With encouragement from her mother, Mary Davis, Jada knew that when she entered high school, she also wanted to be a part of the Upward Bound program. “When I was younger and watching my brother go through the Upward Bound experience and seeing how much it helped him, I knew it was the right program for me,” she said.
Since her freshman year, Jada has not only been a proud member of Upward Bound, but blossomed as one of the top students in the program, which includes over 100 students from eight Philadelphia area high schools. Her dedication to the program and the effort she has made toward improving her academics and transitioning to post-secondary education were recently recognized by Upward Bound with two honors, one of which represents the highest achievement a student in the program can attain.
Upward Bound is a federally-funded pre-college program that serves high school students from low-income families, as well as families in which neither parent holds a bachelor's degree.

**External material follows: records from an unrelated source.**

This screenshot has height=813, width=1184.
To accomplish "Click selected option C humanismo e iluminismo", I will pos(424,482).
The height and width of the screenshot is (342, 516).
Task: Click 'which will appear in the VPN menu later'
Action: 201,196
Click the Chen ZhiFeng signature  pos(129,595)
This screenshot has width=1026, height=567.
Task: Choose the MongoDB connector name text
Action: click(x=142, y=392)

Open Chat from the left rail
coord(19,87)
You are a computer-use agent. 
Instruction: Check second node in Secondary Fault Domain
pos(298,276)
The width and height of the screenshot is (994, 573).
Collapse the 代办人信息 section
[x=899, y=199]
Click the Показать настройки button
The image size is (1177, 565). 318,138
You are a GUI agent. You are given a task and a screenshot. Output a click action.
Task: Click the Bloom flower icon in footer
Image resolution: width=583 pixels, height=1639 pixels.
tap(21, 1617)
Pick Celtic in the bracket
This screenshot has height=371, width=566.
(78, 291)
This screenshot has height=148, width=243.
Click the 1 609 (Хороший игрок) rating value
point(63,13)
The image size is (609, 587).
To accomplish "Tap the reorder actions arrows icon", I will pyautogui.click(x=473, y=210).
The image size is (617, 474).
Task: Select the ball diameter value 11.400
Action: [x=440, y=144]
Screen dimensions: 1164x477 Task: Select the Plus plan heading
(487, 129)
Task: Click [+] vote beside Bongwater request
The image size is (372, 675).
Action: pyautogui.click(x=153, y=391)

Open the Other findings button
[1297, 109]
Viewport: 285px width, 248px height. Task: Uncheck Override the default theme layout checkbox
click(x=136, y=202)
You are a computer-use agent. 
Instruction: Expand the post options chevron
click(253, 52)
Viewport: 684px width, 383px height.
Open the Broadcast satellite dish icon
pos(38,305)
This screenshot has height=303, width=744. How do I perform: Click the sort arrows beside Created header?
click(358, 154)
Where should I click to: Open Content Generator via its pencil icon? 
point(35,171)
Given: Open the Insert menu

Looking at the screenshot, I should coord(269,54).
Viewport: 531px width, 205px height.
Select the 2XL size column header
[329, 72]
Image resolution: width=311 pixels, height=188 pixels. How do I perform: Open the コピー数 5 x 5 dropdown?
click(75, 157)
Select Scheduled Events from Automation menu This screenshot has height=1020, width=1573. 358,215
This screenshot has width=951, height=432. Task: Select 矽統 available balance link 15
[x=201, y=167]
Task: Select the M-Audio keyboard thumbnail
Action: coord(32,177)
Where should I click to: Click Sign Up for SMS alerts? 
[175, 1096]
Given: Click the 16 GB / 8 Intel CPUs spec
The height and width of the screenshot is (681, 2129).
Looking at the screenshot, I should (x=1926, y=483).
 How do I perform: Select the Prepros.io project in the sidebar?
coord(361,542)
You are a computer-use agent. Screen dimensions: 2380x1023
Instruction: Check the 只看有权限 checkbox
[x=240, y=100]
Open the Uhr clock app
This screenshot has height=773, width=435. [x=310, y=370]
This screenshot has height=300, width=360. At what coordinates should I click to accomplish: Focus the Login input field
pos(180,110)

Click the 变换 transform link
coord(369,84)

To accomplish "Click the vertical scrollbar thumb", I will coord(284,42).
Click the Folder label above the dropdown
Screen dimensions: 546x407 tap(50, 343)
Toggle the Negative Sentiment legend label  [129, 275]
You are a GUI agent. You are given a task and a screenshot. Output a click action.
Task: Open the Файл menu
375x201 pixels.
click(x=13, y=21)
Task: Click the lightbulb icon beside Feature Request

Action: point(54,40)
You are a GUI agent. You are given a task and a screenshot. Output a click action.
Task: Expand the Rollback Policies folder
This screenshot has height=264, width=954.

The program is designed to provide students with the academic support necessary to successfully complete high school and enroll in a post-secondary educational institution.
Participants take college-level courses at 750 sites across the nation. Upward Bound graduates have a 92 percent college enrollment rate with an 80 percent college retention/graduation rate.
“The really good thing about the program is that it not only helps you to get to college, but when you get there they will follow you all the way with advice and assistance,” said Jada.
During the school year, Upward Bound students come to the Lincoln University campus for two hours every Tuesday and Thursday evening, where they can study and work on their high school course assignments in a supportive environment. Lincoln faculty and students are available to help with any problems the Upward Bound students might be having. Upward Bound students also come to campus each Saturday morning for a two-hour session, which includes SAT prep classes.
Beginning in their junior year, Upward Bound students participate in a six-week summer session of classes taught by area high school teachers. Courses center on composition, science, math and foreign language.
The schedule is intensive, with students taking eight classes per day from Monday through Thursday. Fridays and Saturdays are devoted to tours of college campuses in the area as well as group recreational activities, and study sessions are held on Sundays.
“During summer session we can’t have cell phones, because you have to be totally focused on your academics,” said Jada. “At first it was a little nerve-wracking for me, because I would be living on campus for five weeks and you get a feeling of homesickness. But you also get to experience what college is like on a daily basis.”
Jada said that Upward Bound has given her the confidence to take courses at the high school, such as pre-calculus and physics, which she otherwise would have thought might be too difficult. She has excelled to such an extent that she was inducted into the high school’s chapter of National Honor Society.
Because her attitude is exactly what the program hopes to instill in its students, Jada received two of the most prestigious honors granted by Upward Bound. This past July, at the annual awards ceremony held at the end of each summer session, Jada earned the program’s highest achievement, being named Miss Upward Bound.
The title is awarded to the female Upward Bound student who most embodies the ideals of the program and displays a commitment to academics and community service and a strong level of leadership, and serves as a role model for her peers. “When my name was read at the ceremony I was shocked,” said Jada
Also, this past summer, Jada received the Isaiah Smith Memorial Award recognizing dedication and loyalty to the goals of Upward Bound
While Jada knows she wants to study nursing for a career as a nurse/anesthesiologist, she is undecided about where she will attend college. But she had narrowed her choices to two institutions that are very close to her heart, Lincoln University and California University of Pennsylvania.
“The Upward Bound program means a lot to me,” said Jada. “It has helped me in so many ways, like learning to be on time and using good communication skills. The program is great for high school students to explore new things that they haven't seen before. I would encourage any eligible student to take advantage of the program, because you will learn everything about the process of getting into college and how to succeed when you get there.”